Saya tidak punya kaitan struktural dengan YSG. Saya hanya mengenal beberapa teman yang menjadi pengurus di YSG. Beberapa kali saya diundang untuk berbagi pengetahuan dan pengalaman dengan mereka. Kalau Anda berminat mengetahui lebih banyak tentang Yayasan Sahabat Gloria, silakan klik di sini.

Film Cheng Cheng Po. Sumber foto" http://acourtsdecran.files.wordpress.com

Oh, ya...selain TeGAK, ada salah satu program YSG yang cukup menarik yaitu Sanggar Cantrik.  Program ini  menciptakan ruang bertumbuh seutuhnya bagi anak-anak  untuk belajar, berlatih, berbagi, dan bekerja sama. Prestasinya luar biasa lho. Mereka memproduksi film-film pendek yang menyabet beberapa penghargaan.

Mas Wiji pernah memberi saya dua buah film, yaitu berjudul: Cheng Cheng Po dan Say Hello to Yellow. Keduanya bertutur tentang multikultur.  Dalam Festival Film Indonesia (FFI)  tahun 2008, film pendek karya B.W Purbanegara ini  dinobatkan sebagai penerima penghargaan Piala Citra untuk kategori Film Pendek Terbaik.

Film berdurasi 17 menit itu, berkisah tentang Markus, Tyara, Tohir dan Han, yang datang dari keluarga berbeda latarbelakang dan etnis. Meski demikian, hal itu tak membuat mereka menjadi berjarak. Persahabatan mereka begitu tulus hingga merobohkan sekat-sekat perbedaan yang ada. Markus, Tyara dan Tohir, yang memiliki obsesi yang saling berbeda, memilih untuk sejenak melupakannya demi menolong Han, bocah miskin dalam mencapai impiannya. Sebelumnya, Cheng-Cheng Po (yang artinya remeh-temeh) berhasil mendapat Audience Award dalam Festival Film Pendek Konfiden yang digelar di Jakarta pada 2007.

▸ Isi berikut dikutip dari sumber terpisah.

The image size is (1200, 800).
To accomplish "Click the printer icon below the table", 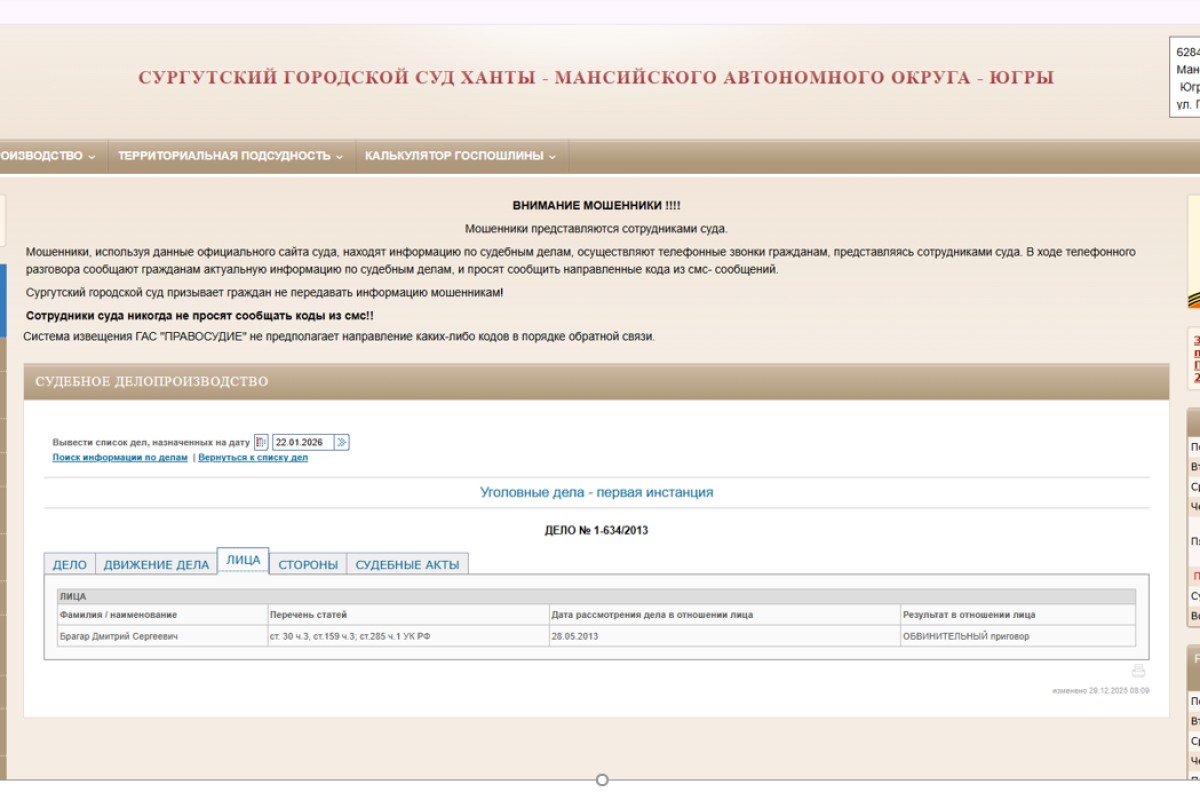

Sumber foto: http://sanggarcantrik.org

Pada FFI 2012, mereka menyabet penghargaan khusus Film Pendek yang berjudul “Boncengan.”  Film yang disutradarai Senoaji Julius ini juga mendapat  Special Mention pada  XXI Short Film Festival 2013. Selain itu juga  membawa pulang piala pemeran terbaik dalam Kine Klub Festival. Sayangnya, saya belum punya film "Boncengan" ini.

__________________

------------

Communicating good news in good ways

Samuel Franklyn's picture

Salut buat Pak Pur

Salut buat Pak Pur. Kegiatannya senantiasa membawa manfaat yang besar buat orang banyak.

tilestian's picture

Sip

Wow ... inspiratif Laughing

Aku suka baca tulisan yang seperti ini: nyata dan menginspirasi. Bikin semangat, dan menyemangati diri!!